Jur Hronec has significant merit in the creation and development of science and technical universities in Slovakia. In the spring of 1936 Jur Hronec was the initiator of "Action for the construction of Slovak universities", where he was elected President at its founding meeting. In autumn 1936 he was the chairman of the Action Committee for the construction of a technical university in Slovakia. This activity has been successful - in June 1937 the National Assembly adopted the law on the establishment of a technical university in Kosice. August 4, 1938 Jur Hronec was fourthelected its first Rector. In 1940 he participated in the establishment of the Slovak University of Natural Sciences and College of Commerce in Bratislava, where he became its first Dean. In 1946 he was the chairman of the Commission for the establishment of the University of Agriculture and Forestry in Kosice. In the same year, he laid the foundation for the Faculty of Education (Dean 1946–1948) in Bratislava.

Jur Hronec devoted great care to the mathematics department of Comenius University in Bratislava, where he was head of department for many years.
Other posts and achievements:
- 1953 he became a member of the Slovak Academy of Sciences,
- 1956 he received a PhD,
- 1945–1954 he was chairman of Matica Slovenska,
- 1945 he presided the Artistic and Scientific Council,
- 1946 he became chairman of the Slovak Museum in Bratislava.

He paid great attention to the high school youth. On his initiative and in collaboration with several mathematicians in Slovakia there were various math competitions organized for high school students, which from 1951 were working within the framework of mathematical olympiad. J. Hronec had warm relations since the beginning with the union of mathematicians and physicists. He was the first Slovak Mathematician who corresponded with the Union of Czech Mathematicians and in 1921 became a member. He laid the foundations of action of the union in Slovakia. When in 1956 the Slovak Committee was created, he was elected as its chairman. J. Hronec has great merits in the development of a high level of mathematics in Slovakia, where he mentored nearly two generations of Slovak Mathematicians.
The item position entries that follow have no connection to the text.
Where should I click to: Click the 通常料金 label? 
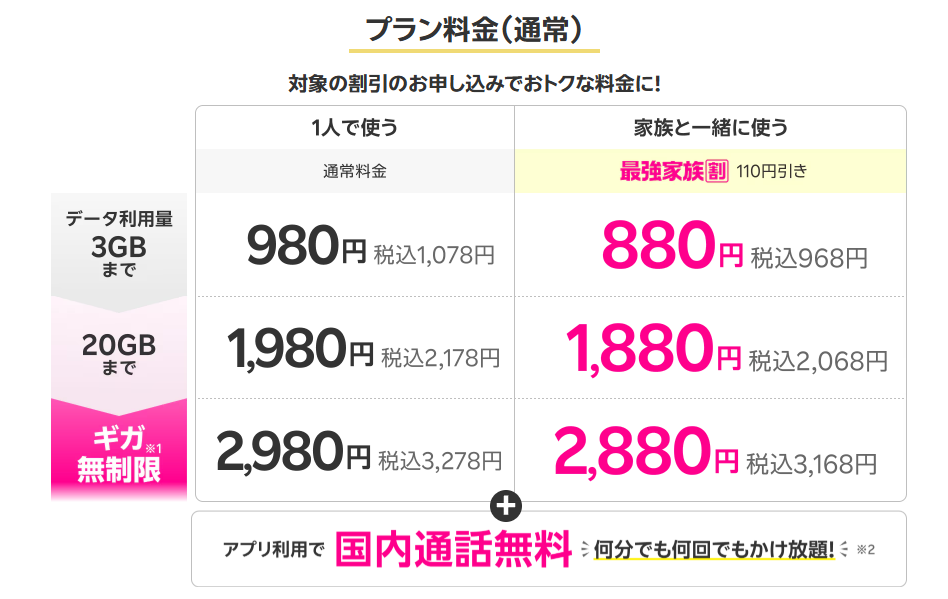(354, 171)
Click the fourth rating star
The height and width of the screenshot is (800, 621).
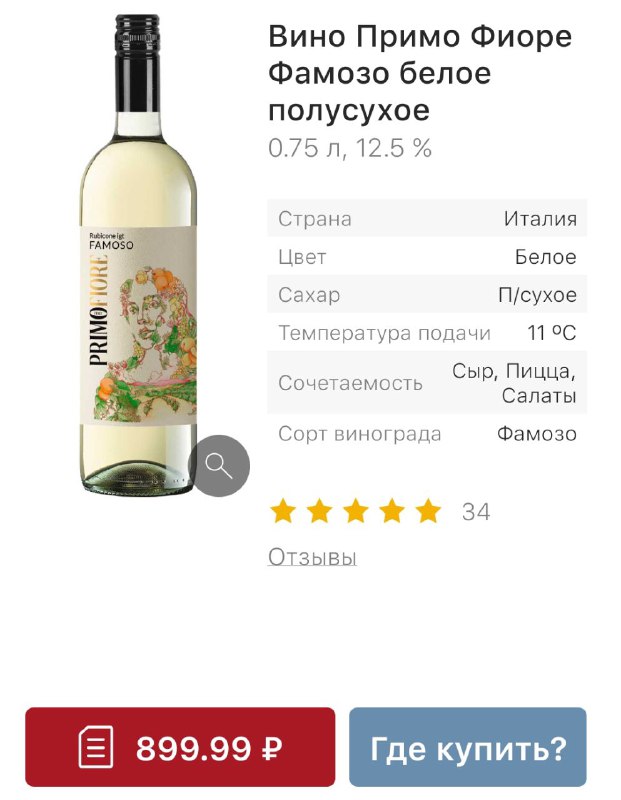(x=392, y=511)
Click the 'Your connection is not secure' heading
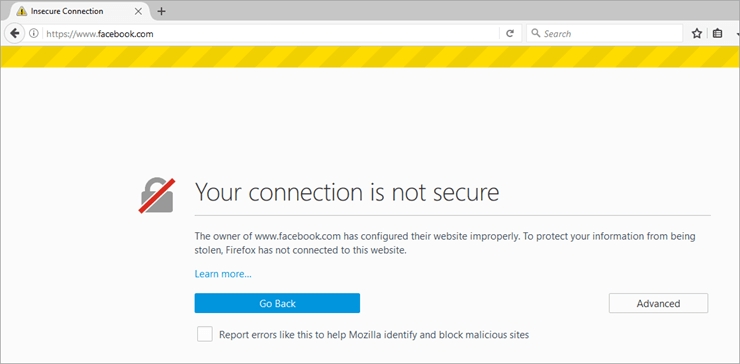The image size is (740, 364). click(347, 192)
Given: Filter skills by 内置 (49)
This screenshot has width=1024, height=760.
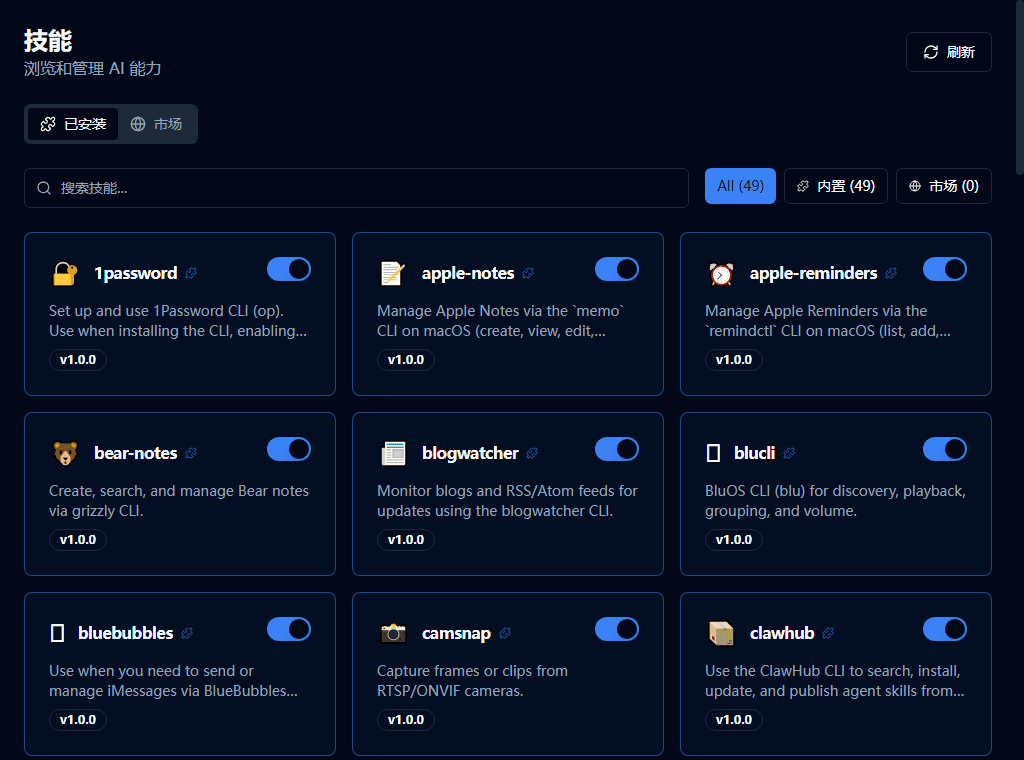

He died at the age of 78 on 1 December 1959 in Bratislava. He is buried in his native village of Gočovo.

== Awards ==
His scientific, educational and organizational work has been acknowledged by several national and scientific awards. Union of Czechoslovak Mathematicians and Physicists in 1959 awarded him the title of "honorary member". It was the first time this title was awarded to their members. In 1962 he was posthumously awarded the Gold Medal of Comenius. In 1971, a room was opened to the public in his home Gočove. In 1981 a plaque was unveiled on the building of the pavilion of Mathematics Faculty of Mathematics, Physics and Informatics at Comenius University in Bratislava, with the inscription "Jur Hronec, Slovak Mathematician, Educator and Humanitarian (1881–1959)".

There are several educational institutions named after him in Slovakia. A well-respected gymnasium in Bratislava was named in his honour. At the Slovak University of Technology a hall of residence is named after him as well an Elementary School in Rožňava.